[Saved entries]
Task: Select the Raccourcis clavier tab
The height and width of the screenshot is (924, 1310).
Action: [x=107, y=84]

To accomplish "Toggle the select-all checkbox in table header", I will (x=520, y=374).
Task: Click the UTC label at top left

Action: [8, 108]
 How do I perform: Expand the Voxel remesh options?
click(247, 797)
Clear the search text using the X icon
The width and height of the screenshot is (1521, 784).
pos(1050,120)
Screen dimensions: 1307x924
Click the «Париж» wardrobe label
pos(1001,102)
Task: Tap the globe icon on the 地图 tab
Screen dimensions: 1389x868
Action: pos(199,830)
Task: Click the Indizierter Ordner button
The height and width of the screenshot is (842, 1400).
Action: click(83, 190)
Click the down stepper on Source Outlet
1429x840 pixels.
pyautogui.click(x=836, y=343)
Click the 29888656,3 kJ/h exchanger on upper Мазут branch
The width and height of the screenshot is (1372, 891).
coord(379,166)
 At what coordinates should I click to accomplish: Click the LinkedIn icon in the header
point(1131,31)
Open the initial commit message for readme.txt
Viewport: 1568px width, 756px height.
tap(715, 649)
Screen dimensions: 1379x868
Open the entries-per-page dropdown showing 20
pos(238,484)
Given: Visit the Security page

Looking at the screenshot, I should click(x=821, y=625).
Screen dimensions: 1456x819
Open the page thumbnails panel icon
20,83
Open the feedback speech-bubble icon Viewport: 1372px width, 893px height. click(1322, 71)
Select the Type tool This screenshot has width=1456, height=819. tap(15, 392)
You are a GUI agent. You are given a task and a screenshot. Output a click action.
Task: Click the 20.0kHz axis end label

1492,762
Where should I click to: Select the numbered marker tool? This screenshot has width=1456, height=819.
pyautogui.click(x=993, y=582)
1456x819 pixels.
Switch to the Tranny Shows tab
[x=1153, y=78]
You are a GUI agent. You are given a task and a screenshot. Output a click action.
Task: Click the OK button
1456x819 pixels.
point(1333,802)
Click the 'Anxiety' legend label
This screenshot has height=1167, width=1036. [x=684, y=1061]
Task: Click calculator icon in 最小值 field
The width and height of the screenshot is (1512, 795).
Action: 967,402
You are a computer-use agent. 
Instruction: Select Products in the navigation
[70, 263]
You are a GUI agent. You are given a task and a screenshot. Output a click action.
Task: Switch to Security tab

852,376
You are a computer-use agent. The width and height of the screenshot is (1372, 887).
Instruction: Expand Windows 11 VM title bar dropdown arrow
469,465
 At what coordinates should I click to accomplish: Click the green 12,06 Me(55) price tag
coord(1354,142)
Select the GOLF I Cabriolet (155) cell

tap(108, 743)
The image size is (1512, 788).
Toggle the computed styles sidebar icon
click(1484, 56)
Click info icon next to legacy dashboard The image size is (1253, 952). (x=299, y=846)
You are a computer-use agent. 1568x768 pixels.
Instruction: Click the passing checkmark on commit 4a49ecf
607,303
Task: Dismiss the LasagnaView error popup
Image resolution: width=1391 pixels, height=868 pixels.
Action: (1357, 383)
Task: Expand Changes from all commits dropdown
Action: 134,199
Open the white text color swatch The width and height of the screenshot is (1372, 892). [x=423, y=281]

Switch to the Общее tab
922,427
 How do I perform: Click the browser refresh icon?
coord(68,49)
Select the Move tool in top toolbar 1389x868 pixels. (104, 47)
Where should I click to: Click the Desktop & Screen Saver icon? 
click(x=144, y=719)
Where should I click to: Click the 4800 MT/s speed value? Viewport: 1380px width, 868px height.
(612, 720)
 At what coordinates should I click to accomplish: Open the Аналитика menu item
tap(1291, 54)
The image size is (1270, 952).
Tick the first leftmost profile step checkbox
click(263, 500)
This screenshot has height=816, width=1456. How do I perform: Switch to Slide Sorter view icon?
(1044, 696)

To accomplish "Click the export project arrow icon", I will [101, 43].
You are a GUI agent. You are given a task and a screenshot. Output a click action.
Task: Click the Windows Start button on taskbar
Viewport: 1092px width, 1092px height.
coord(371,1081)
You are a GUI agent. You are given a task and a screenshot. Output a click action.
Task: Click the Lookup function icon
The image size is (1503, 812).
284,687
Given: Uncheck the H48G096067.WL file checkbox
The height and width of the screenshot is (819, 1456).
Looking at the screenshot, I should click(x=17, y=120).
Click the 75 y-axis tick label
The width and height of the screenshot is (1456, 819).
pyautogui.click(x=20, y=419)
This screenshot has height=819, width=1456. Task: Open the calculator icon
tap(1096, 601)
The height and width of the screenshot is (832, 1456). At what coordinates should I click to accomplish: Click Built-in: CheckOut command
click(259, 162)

(Assigned task)
I need each line above reproduced exactly.

(Reply)
Task: Select the Raccourcis clavier tab
The height and width of the screenshot is (924, 1310).
Action: [x=107, y=84]

To accomplish "Toggle the select-all checkbox in table header", I will (x=520, y=374).
Task: Click the UTC label at top left

Action: [8, 108]
 How do I perform: Expand the Voxel remesh options?
click(247, 797)
Clear the search text using the X icon
The width and height of the screenshot is (1521, 784).
pos(1050,120)
Screen dimensions: 1307x924
Click the «Париж» wardrobe label
pos(1001,102)
Task: Tap the globe icon on the 地图 tab
Screen dimensions: 1389x868
Action: pos(199,830)
Task: Click the Indizierter Ordner button
The height and width of the screenshot is (842, 1400).
Action: click(83, 190)
Click the down stepper on Source Outlet
1429x840 pixels.
pyautogui.click(x=836, y=343)
Click the 29888656,3 kJ/h exchanger on upper Мазут branch
The width and height of the screenshot is (1372, 891).
coord(379,166)
 At what coordinates should I click to accomplish: Click the LinkedIn icon in the header
point(1131,31)
Open the initial commit message for readme.txt
Viewport: 1568px width, 756px height.
tap(715, 649)
Screen dimensions: 1379x868
Open the entries-per-page dropdown showing 20
pos(238,484)
Given: Visit the Security page

Looking at the screenshot, I should click(x=821, y=625).
Screen dimensions: 1456x819
Open the page thumbnails panel icon
20,83
Open the feedback speech-bubble icon Viewport: 1372px width, 893px height. click(1322, 71)
Select the Type tool This screenshot has width=1456, height=819. tap(15, 392)
You are a GUI agent. You are given a task and a screenshot. Output a click action.
Task: Click the 20.0kHz axis end label

1492,762
Where should I click to: Select the numbered marker tool? This screenshot has width=1456, height=819.
pyautogui.click(x=993, y=582)
1456x819 pixels.
Switch to the Tranny Shows tab
[x=1153, y=78]
You are a GUI agent. You are given a task and a screenshot. Output a click action.
Task: Click the OK button
1456x819 pixels.
point(1333,802)
Click the 'Anxiety' legend label
This screenshot has height=1167, width=1036. [x=684, y=1061]
Task: Click calculator icon in 最小值 field
The width and height of the screenshot is (1512, 795).
Action: 967,402
You are a computer-use agent. 
Instruction: Select Products in the navigation
[70, 263]
You are a GUI agent. You are given a task and a screenshot. Output a click action.
Task: Switch to Security tab

852,376
You are a computer-use agent. The width and height of the screenshot is (1372, 887).
Instruction: Expand Windows 11 VM title bar dropdown arrow
469,465
 At what coordinates should I click to accomplish: Click the green 12,06 Me(55) price tag
coord(1354,142)
Select the GOLF I Cabriolet (155) cell

tap(108, 743)
The image size is (1512, 788).
Toggle the computed styles sidebar icon
click(1484, 56)
Click info icon next to legacy dashboard The image size is (1253, 952). (x=299, y=846)
You are a computer-use agent. 1568x768 pixels.
Instruction: Click the passing checkmark on commit 4a49ecf
607,303
Task: Dismiss the LasagnaView error popup
Image resolution: width=1391 pixels, height=868 pixels.
Action: (1357, 383)
Task: Expand Changes from all commits dropdown
Action: 134,199
Open the white text color swatch The width and height of the screenshot is (1372, 892). [x=423, y=281]

Switch to the Общее tab
922,427
 How do I perform: Click the browser refresh icon?
coord(68,49)
Select the Move tool in top toolbar 1389x868 pixels. (104, 47)
Where should I click to: Click the Desktop & Screen Saver icon? 
click(x=144, y=719)
Where should I click to: Click the 4800 MT/s speed value? Viewport: 1380px width, 868px height.
(612, 720)
 At what coordinates should I click to accomplish: Open the Аналитика menu item
tap(1291, 54)
The image size is (1270, 952).
Tick the first leftmost profile step checkbox
click(263, 500)
This screenshot has height=816, width=1456. How do I perform: Switch to Slide Sorter view icon?
(1044, 696)

To accomplish "Click the export project arrow icon", I will [101, 43].
You are a GUI agent. You are given a task and a screenshot. Output a click action.
Task: Click the Windows Start button on taskbar
Viewport: 1092px width, 1092px height.
coord(371,1081)
You are a GUI agent. You are given a task and a screenshot. Output a click action.
Task: Click the Lookup function icon
The image size is (1503, 812).
284,687
Given: Uncheck the H48G096067.WL file checkbox
The height and width of the screenshot is (819, 1456).
Looking at the screenshot, I should click(x=17, y=120).
Click the 75 y-axis tick label
The width and height of the screenshot is (1456, 819).
pyautogui.click(x=20, y=419)
This screenshot has height=819, width=1456. Task: Open the calculator icon
tap(1096, 601)
The height and width of the screenshot is (832, 1456). At what coordinates should I click to accomplish: Click Built-in: CheckOut command
click(259, 162)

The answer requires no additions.